Reputation: 13
I am trying to use ml-engine to tune some hyperparameters of a custom model. The model runs fine when I run on a single instance (eg, standard_gpu or complex_model_m_gpu), but fails when I try to run the same job on a cluster of gpu-enabled machines. I am following the instructions for CUSTOM tier using a config.yaml file, as described here. Adding this config file to the submission is the only change.

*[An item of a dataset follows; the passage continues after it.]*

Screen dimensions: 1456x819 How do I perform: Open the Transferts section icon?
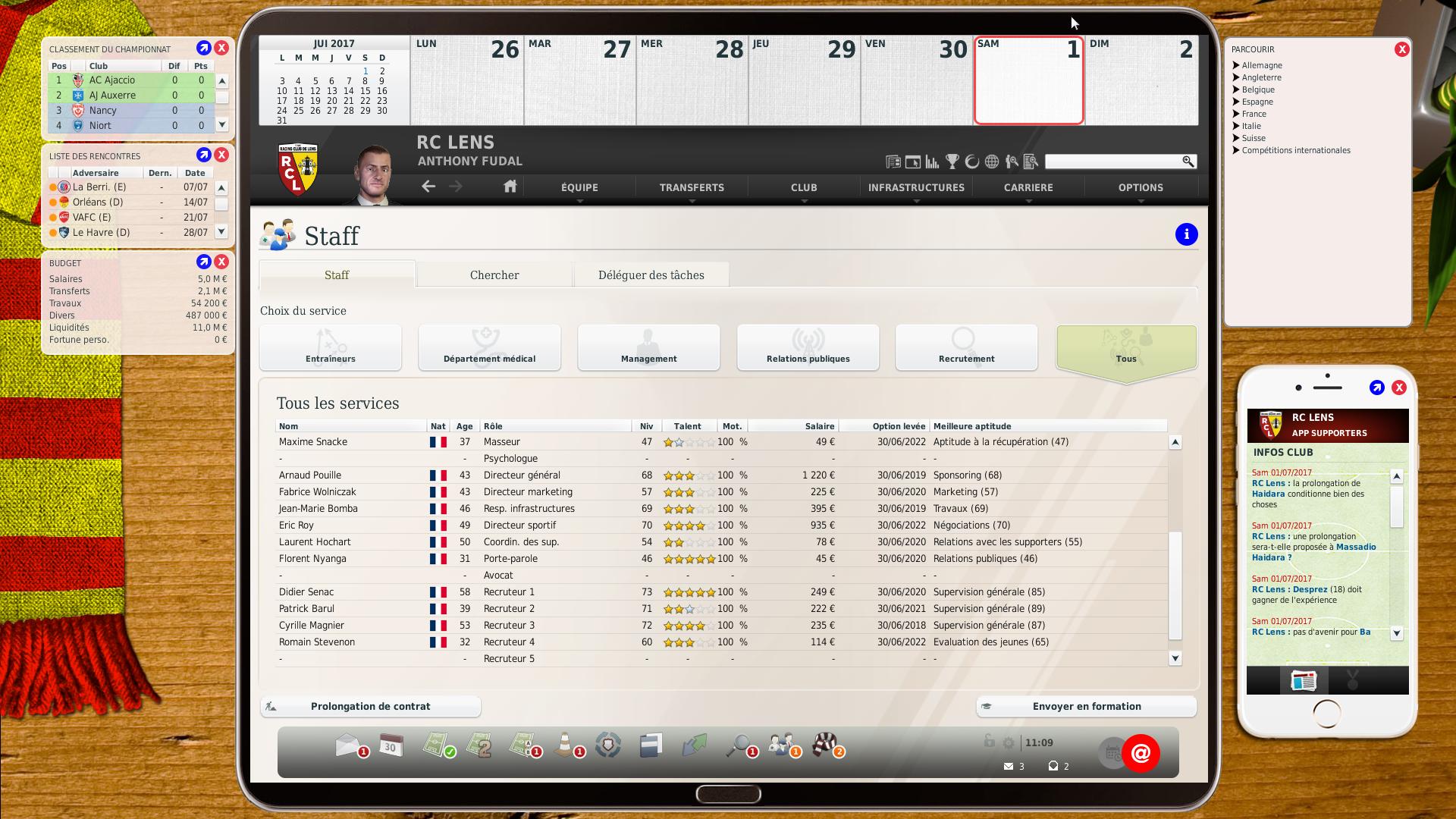point(691,187)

Is there something else I need to do to run a distributed job?
I am submitting the job like this: g
cloud ml-engine jobs submit training $JOB_NAME \
--job-dir $OUTPUT_PATH \
--runtime-version 1.10 \
--python-version 3.5 \
--module-name module.run_task \
--package-path module/ \
--region $REGION \
--config hptuning_config.yaml \
-- \
--train-files $TRAIN_DATA \
--eval-files $EVAL_DATA \
My setup.py file requires tensorflow-probability 0.3.0 (the model breaks if I use 0.4.0).
The error (seen on all workers) is pasted below. Any help appreciated!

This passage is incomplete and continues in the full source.